Re: CREATE CONSTRAINT TRIGGER appears to be a security hole

From
Tom Lane
Date:
Peter Eisentraut <peter_e@gmx.net> writes:
> While the REFERENCES privilege controls who can create foreign keys
> referring to one's tables, it seems you can evade it by using CREATE
> CONSTRAINT TRIGGER directly.

Good point.

> It seems we need to check the privilege on the table mentioned in the FROM
> "foo" clause as well.  Is that correct and sufficient?

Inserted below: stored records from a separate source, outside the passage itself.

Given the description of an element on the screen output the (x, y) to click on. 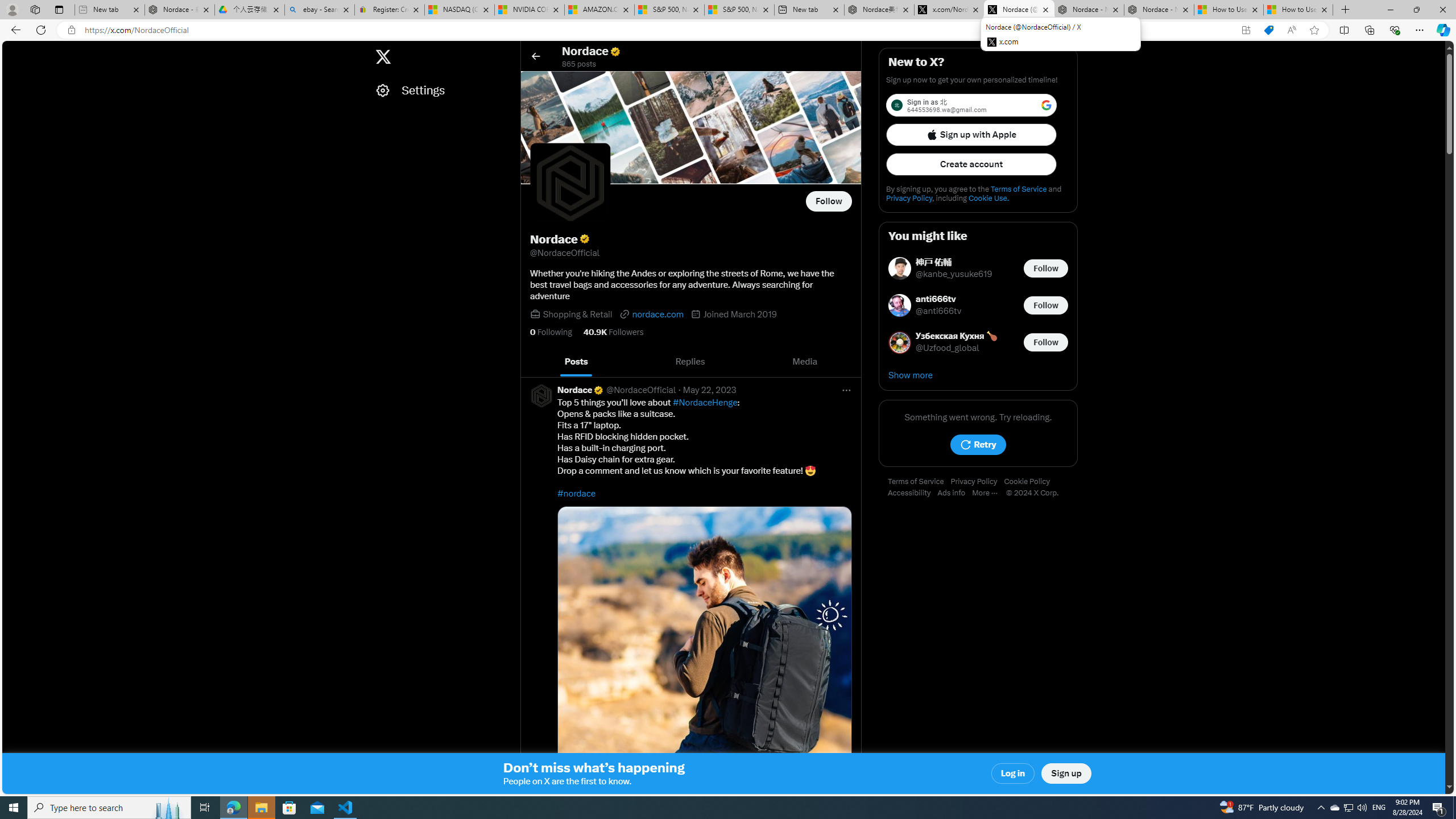
Show more (978, 375)
anti666tv @anti666tv Follow @anti666tv (978, 305)
Media (804, 361)
Terms of Service (919, 481)
Accessibility (912, 492)
Square profile picture and Opens profile photo (570, 182)
anti666tv (938, 299)
Given the description of an element on the screen output the (x, y) to click on. 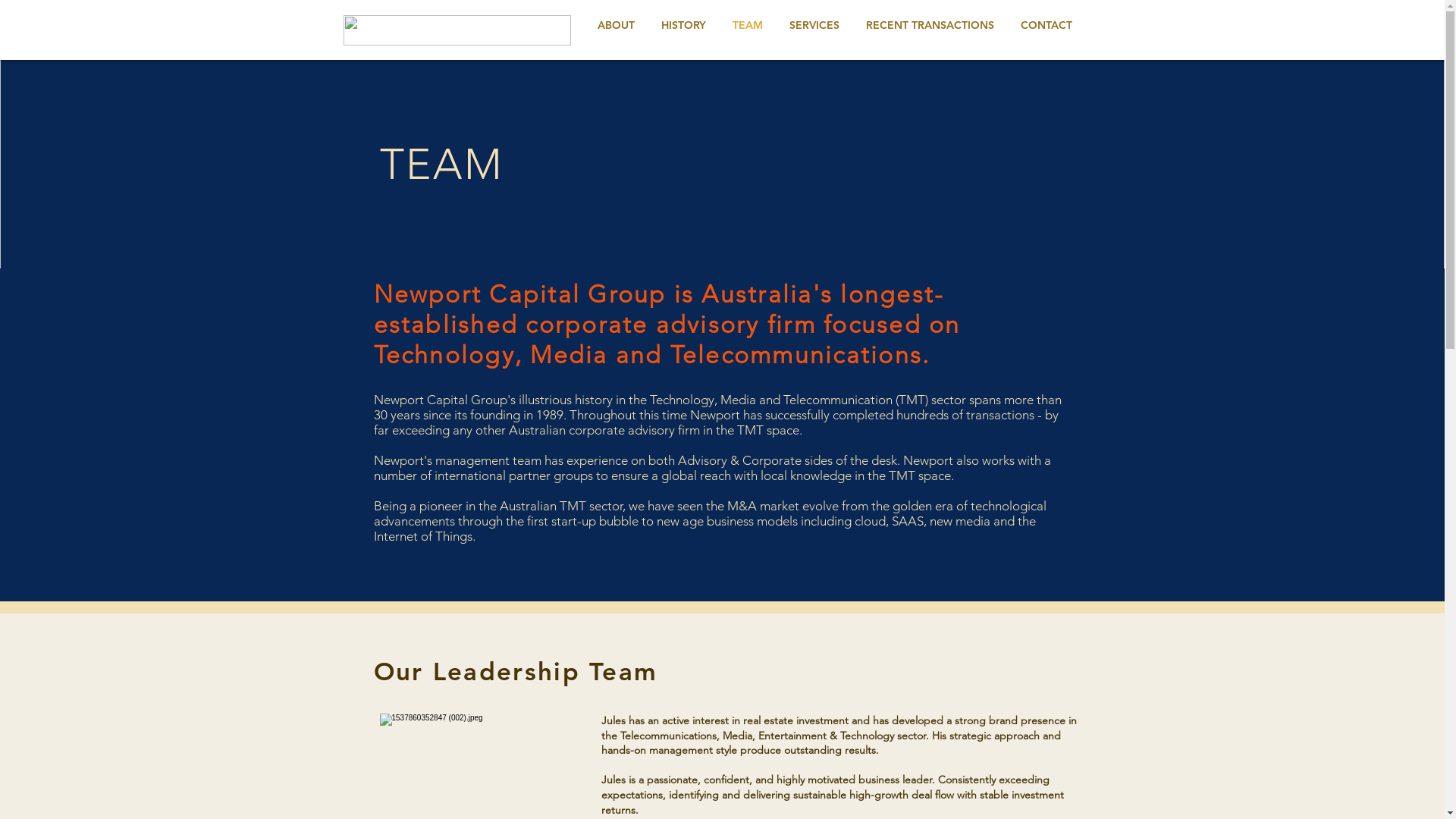
CONTACT Element type: text (1045, 25)
RECENT TRANSACTIONS Element type: text (929, 25)
TEAM Element type: text (746, 25)
SERVICES Element type: text (814, 25)
ABOUT Element type: text (615, 25)
HISTORY Element type: text (682, 25)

It is if we assume that every CREATE CONSTRAINT TRIGGER is used for
something that should require REFERENCES privilege.  Given that the
command is not really intended for user use anyway, this is probably
okay to assume.

One might try to evade the check by mentioning something different in
FROM than is mentioned in the trigger arguments, but as of CVS tip
that doesn't work --- the RI triggers don't look at the relation-name
arguments anymore, only at the FROM link.